Run continues 20 April – 14 May. Tickets here

I AM THOMAS Royal Lyceum Edinburgh and touring

I AM THOMAS is described by the company, Told By An Idiot, as  brutal comedy with songs. More than a nod in the direction of Brecht, then. The question for the audience is whether it works.

I Am Thomas is written by the company. Music is by Iain Johnstone and lyrics by Simon Armitage. Collaboration is the underpinning philosophy and it’s not the way I find the most satisfactory theatre is created. This audience member likes a clear vision – from both the script (writer) and the performance (director). Collaboration to my eye allows for too much dilution and perhaps distraction.

There are a lot of people around in this university town who know far more about blasphemy trials, appeals and the general reluctance of the Establishment to allow anything approaching common sense to rear its head in a courtroom, than I do. They will tell you about what the play missed and missed out on. I, knowing nothing about Thomas Aitkenhead before I went along, enjoyed a lot of what I did find. There were huge positives to I Am Thomas.

I enjoyed the lively music, the way the main character moved around the cast and the sheer contrast to Arthur Miller’s towering achievement so recently seen here, The Crucible. Not all of the population find their religion in Godliness.
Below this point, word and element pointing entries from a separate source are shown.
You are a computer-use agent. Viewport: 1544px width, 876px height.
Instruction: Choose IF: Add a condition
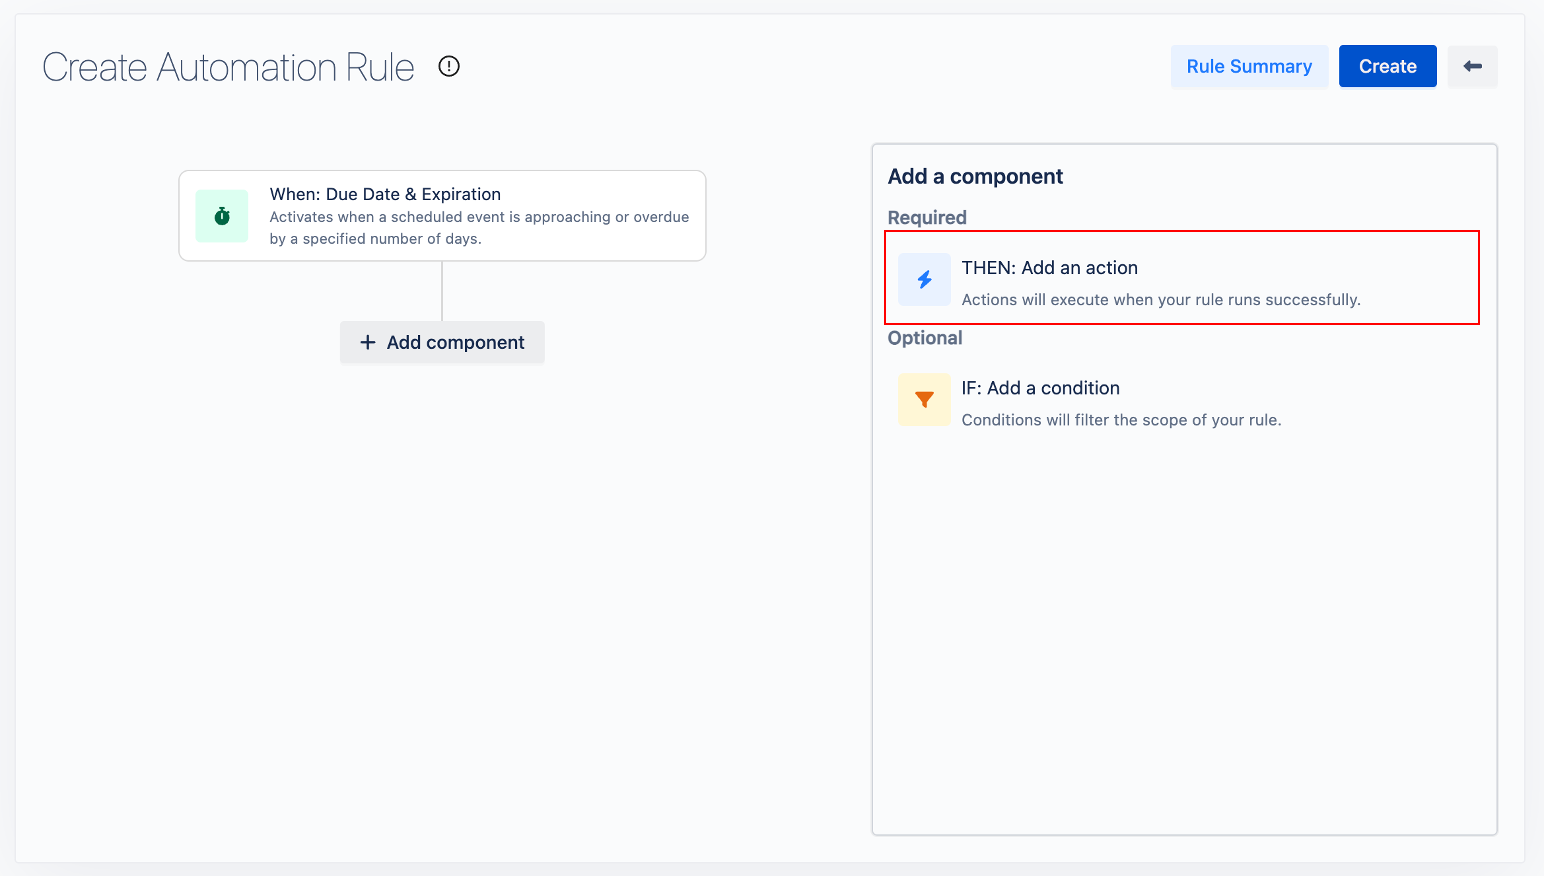point(1040,388)
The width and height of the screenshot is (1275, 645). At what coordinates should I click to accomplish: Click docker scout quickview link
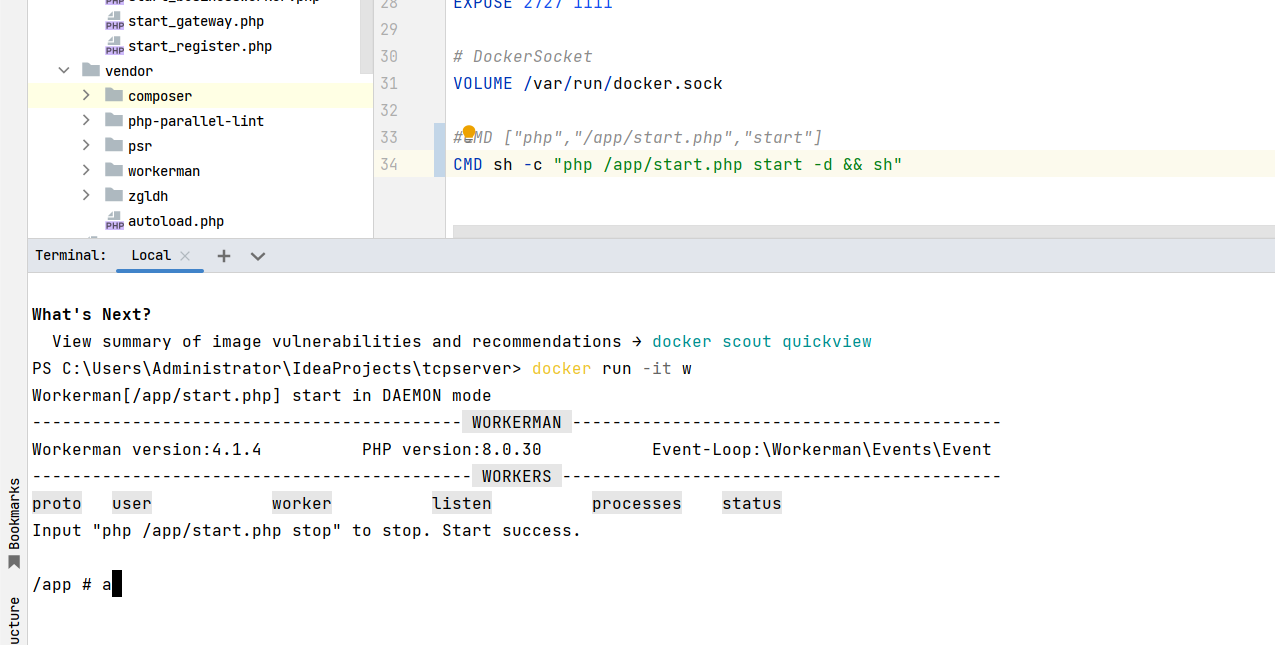(x=761, y=341)
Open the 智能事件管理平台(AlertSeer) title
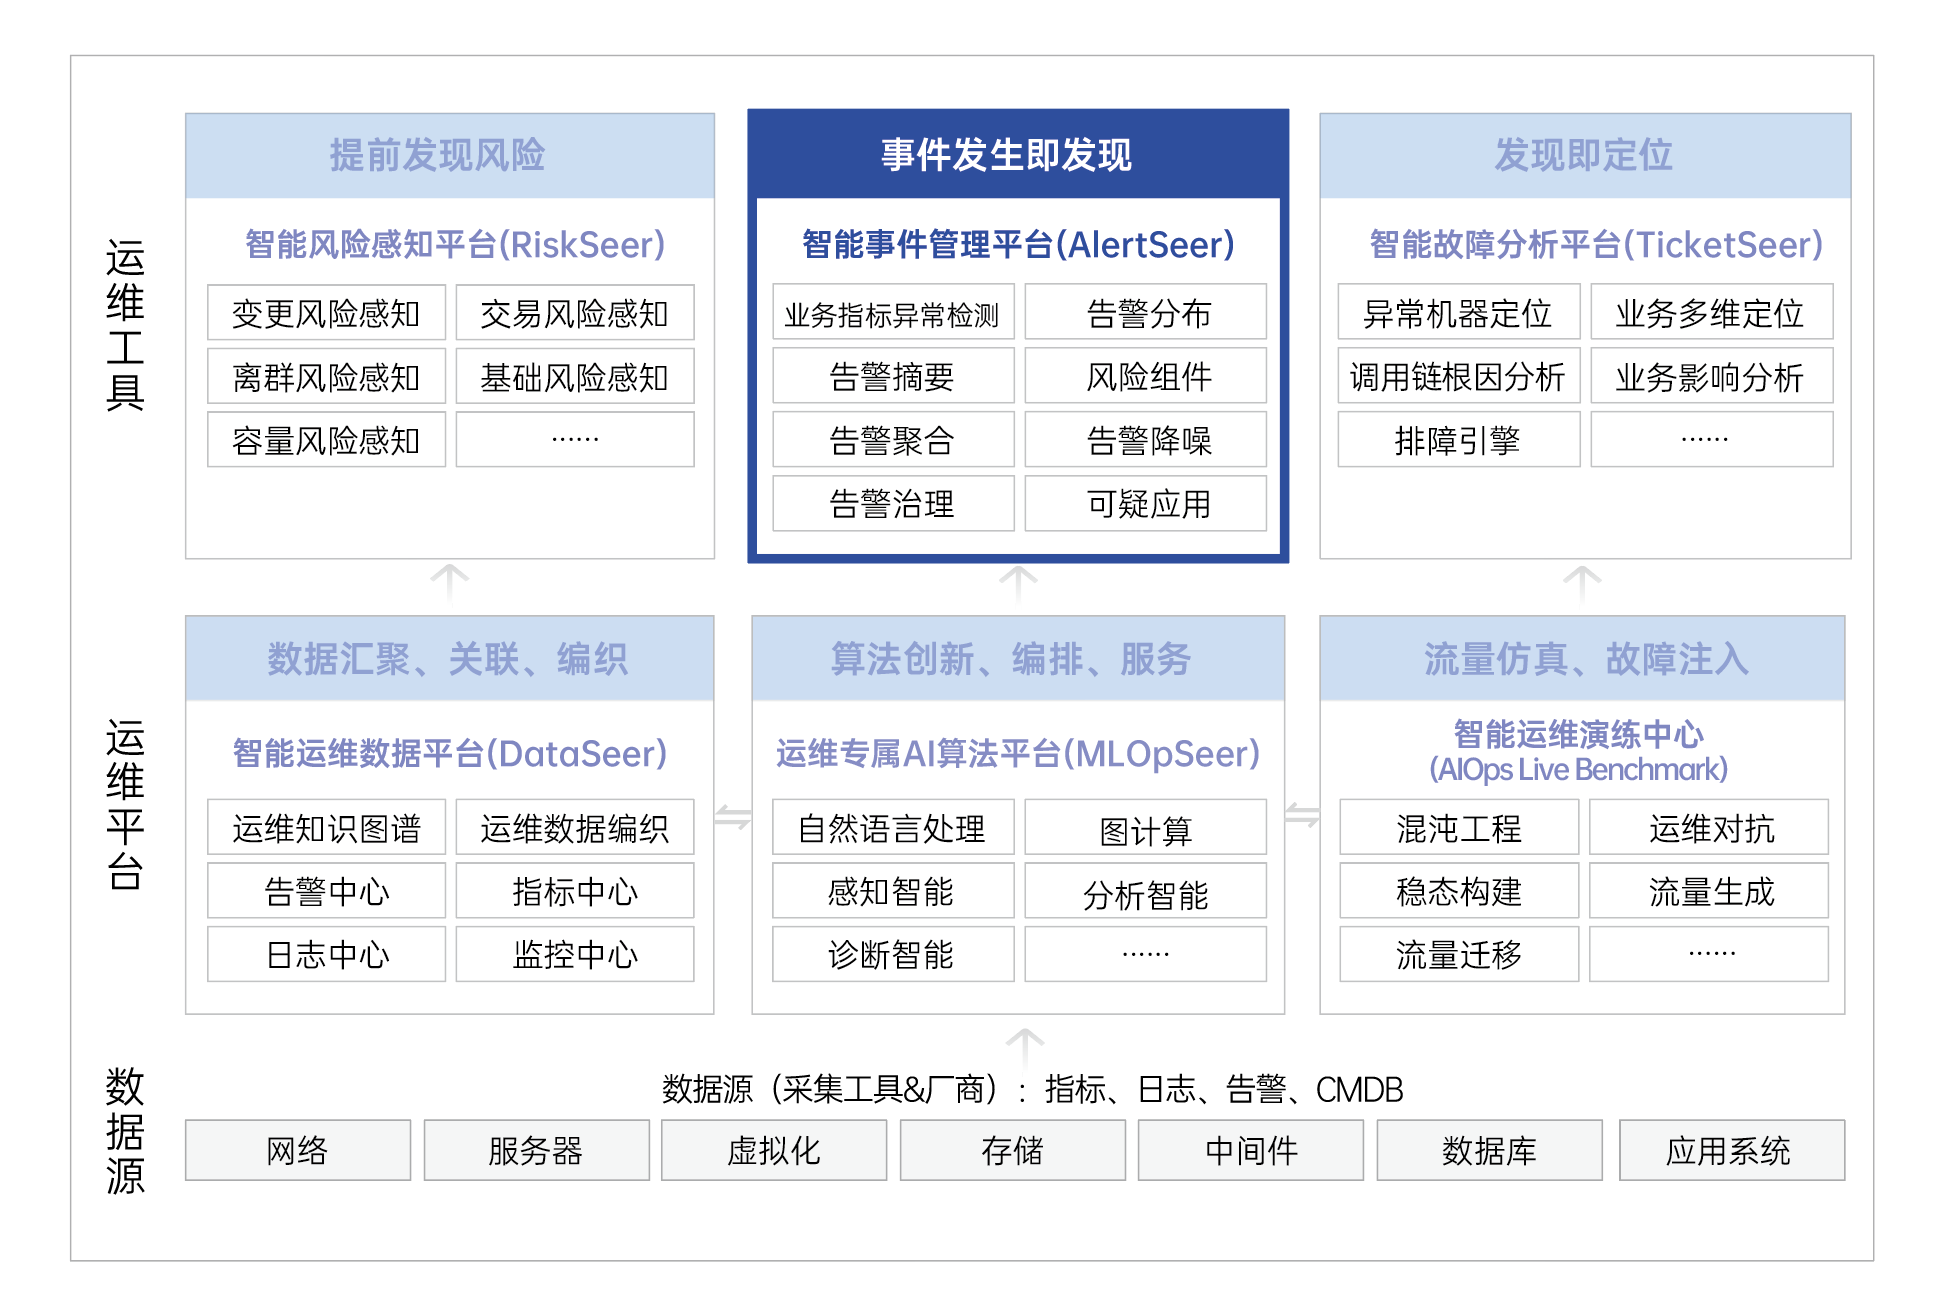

For some the definition of truth is out there in the skies, yes, but it’s physical not theological.

I still don’t understand the single white shoes and if anyone reading this can help me, please leave your comment, but I so enjoyed the pseudo sports’ commentaries. Having been along to South Morningside School’s great Shakespeare evening, I was receptive to them and might even have recognised the trench coats.

It was great to meet Hannah McPake, Edinburgh born actor returning to her roots.

Run in Edinburgfh now finished, Touring to Inverness Eden Court 12-16th April and Wilton’s theatre, London 20-30 April


THE CRUCIBLE by ARTHUR MILLER is The Royal Lyceum of Edinburgh’s flagship production to mark its 50th year. Royal Lyceum audiences have a long and mostly satisfactory relationship with Arthur Miller and this production of the Crucible will have enhanced that immeasurably.

The Crucible is a play ostensibly about witchcraft, but actually about so much that troubles any thinking person over the human condition. Religious fervour, superstition, greed, scapegoating, love, betrayal, the rule of law and the misrule of law. So much more is packed into the fabric of this work that further inklings strike one unawares.

It’s very difficult to single out individual performances, but the central love affair played out by Irene Allen and Philip Cairns as Elizabeth and John Proctor has not been bettered in my opinion. (Well, I haven’t seen it quite as often as Midsummer Night’s Dream, but it is around a lot…) Their quiet despair over where the love and trust went and why, is tangible and there can hardly have been a dry female eye in the house at the final scene.

John Dove asks a huge amount from his cast and they respond. The performances are all understated or hysterical as required by the script. The group of girls swayed by the unaccustomed attention to their views, is a terrible thing to watch. How easy it is for mass hysteria, at the time unrecognised, to influence otherwise hard-working and God-fearing (in the best sense) people. Danforth, the Deputy Governor, is unmoved by the obvious breakdown of social order caused by his lunatic questioning and blind adherence to the rigidity of words once uttered. How often do we see this polarisation between head and heart today? The cost remains high.

Run continues till 19th March, catch it!